0

Issue: hundreds of identical (schema) tables. Some of these have some duplicated data that needs to be removed. My usual strategy for this is:

walk list of tables - for each do
create temp table with unique key on all fields
insert ignore select * from old table
truncate original table
insert select * back into original table
drop or clean temp table

For smaller tables this works fine. Unfortunately the tables I'm cleaning often have 100s of millions of records so my jobs and client connections are timing out while I'm running this. (Since there are hundreds of these tables I'm using Perl to walk the list and clean each one. This is where the timeout happens).

Some options I'm looking into:

mysqldump - fast but I don't see how to do the subsequent 'insert ignore' step

into outfile / load infile - also fast but I'm running from a remote host and 'into outfile' creates all the files on the mysql server. Hard to clean up.

do the insert/select in blocks of 100K records - this avoid the db timeout but its pretty slow.

I'm sure there is a better way.
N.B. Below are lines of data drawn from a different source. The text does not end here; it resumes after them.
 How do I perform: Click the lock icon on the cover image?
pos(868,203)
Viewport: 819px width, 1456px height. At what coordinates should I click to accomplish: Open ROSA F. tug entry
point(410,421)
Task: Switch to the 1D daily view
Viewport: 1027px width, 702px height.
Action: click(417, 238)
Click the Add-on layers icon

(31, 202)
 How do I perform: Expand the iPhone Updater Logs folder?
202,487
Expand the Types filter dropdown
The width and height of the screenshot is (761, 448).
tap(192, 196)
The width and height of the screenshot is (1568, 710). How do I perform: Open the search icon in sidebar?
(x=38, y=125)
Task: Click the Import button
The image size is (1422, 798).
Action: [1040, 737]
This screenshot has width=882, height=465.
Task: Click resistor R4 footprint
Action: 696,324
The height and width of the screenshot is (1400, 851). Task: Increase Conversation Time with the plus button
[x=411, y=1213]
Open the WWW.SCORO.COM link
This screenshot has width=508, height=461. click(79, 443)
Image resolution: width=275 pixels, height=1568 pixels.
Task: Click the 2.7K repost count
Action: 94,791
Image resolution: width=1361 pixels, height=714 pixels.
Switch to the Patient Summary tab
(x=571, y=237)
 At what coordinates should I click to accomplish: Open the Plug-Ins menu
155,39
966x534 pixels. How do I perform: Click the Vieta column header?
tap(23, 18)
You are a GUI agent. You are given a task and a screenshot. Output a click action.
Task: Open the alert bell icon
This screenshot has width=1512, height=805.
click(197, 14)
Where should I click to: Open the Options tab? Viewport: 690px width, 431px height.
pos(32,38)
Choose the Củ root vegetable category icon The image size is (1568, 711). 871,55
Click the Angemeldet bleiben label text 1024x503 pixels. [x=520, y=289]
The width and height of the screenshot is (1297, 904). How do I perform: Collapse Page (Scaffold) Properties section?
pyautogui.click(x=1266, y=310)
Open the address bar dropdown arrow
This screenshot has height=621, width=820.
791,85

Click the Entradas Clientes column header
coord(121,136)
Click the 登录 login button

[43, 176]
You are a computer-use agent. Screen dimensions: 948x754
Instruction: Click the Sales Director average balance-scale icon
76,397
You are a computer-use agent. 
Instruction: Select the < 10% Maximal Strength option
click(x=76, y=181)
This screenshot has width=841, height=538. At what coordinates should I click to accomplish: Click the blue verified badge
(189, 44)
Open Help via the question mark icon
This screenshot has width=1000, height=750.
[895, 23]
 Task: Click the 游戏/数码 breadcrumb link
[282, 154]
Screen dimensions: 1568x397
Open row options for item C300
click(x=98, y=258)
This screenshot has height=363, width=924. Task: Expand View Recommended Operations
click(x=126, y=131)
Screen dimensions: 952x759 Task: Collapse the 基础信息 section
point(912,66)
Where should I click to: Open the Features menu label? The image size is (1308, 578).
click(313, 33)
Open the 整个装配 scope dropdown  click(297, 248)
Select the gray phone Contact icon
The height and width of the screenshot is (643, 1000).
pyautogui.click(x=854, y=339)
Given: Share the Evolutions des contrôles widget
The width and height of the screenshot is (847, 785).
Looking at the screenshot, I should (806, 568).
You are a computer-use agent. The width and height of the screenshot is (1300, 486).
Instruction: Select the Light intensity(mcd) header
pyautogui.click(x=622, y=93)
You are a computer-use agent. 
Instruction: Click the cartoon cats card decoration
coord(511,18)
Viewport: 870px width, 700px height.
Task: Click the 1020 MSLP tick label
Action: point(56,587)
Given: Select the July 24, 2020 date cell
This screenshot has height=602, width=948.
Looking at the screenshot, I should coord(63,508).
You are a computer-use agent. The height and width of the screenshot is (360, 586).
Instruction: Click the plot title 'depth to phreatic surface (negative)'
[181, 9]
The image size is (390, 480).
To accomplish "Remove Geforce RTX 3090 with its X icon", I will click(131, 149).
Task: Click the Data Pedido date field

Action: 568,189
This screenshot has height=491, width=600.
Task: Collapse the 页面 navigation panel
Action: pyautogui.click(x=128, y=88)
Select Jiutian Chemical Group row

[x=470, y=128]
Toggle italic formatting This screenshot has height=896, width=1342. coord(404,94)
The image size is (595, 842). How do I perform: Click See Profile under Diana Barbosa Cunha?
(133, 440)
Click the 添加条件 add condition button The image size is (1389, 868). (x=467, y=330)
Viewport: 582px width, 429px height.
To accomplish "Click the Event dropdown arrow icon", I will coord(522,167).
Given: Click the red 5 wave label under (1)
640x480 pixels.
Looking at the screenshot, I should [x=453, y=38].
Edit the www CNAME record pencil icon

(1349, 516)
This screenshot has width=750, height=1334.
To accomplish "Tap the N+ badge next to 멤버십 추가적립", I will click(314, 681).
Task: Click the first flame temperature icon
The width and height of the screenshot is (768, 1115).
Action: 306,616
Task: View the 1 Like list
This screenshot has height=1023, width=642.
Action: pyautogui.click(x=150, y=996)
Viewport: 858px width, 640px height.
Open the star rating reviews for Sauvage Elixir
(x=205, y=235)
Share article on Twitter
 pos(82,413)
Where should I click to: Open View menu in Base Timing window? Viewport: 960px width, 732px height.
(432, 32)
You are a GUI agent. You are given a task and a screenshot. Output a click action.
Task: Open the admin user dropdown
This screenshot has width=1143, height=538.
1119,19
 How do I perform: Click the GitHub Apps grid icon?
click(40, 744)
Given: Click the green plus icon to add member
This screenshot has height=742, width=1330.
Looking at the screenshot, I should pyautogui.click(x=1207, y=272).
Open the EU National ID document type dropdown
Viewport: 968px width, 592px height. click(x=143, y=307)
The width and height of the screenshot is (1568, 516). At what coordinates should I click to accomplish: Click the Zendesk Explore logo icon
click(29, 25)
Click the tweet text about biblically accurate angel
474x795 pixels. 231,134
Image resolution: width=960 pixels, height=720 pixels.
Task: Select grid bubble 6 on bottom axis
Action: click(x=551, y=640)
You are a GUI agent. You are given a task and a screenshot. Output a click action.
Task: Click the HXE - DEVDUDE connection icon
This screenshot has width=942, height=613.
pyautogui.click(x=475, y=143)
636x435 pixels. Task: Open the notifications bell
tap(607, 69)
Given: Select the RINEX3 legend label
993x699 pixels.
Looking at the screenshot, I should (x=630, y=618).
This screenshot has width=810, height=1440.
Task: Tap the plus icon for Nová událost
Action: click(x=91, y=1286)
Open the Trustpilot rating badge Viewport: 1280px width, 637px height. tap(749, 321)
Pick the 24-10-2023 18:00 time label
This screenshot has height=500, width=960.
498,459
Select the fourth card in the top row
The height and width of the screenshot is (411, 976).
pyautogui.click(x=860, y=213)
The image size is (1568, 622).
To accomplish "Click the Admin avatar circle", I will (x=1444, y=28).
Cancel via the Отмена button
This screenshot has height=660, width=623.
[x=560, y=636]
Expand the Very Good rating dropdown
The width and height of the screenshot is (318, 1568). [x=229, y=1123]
Suggestions?

Community
  • 1
  • 1
ethrbunny
  • 10,379
  • 9
  • 69
  • 131
  • [Probably this should help.] (http://stackoverflow.com/questions/2385921/deleting-duplicates-from-a-large-table) – tuxuday Apr 19 '12 at 13:48
  • Ill try the 'alter ignore' route but Im betting that my connections will timeout before it finishes. – ethrbunny Apr 19 '12 at 13:50

1 Answers1

1

If an SQL query to find the duplicates can complete without timing out, I think you should be able to do a SELECT with a Count() operator with a WHERE clause that restricts the output to only the rows with duplicate data (Count(DUPEDATA) > 1). The results of this SELECT can be placed INTO a temporary table, which can then be joined with the primary table for the DELETE query.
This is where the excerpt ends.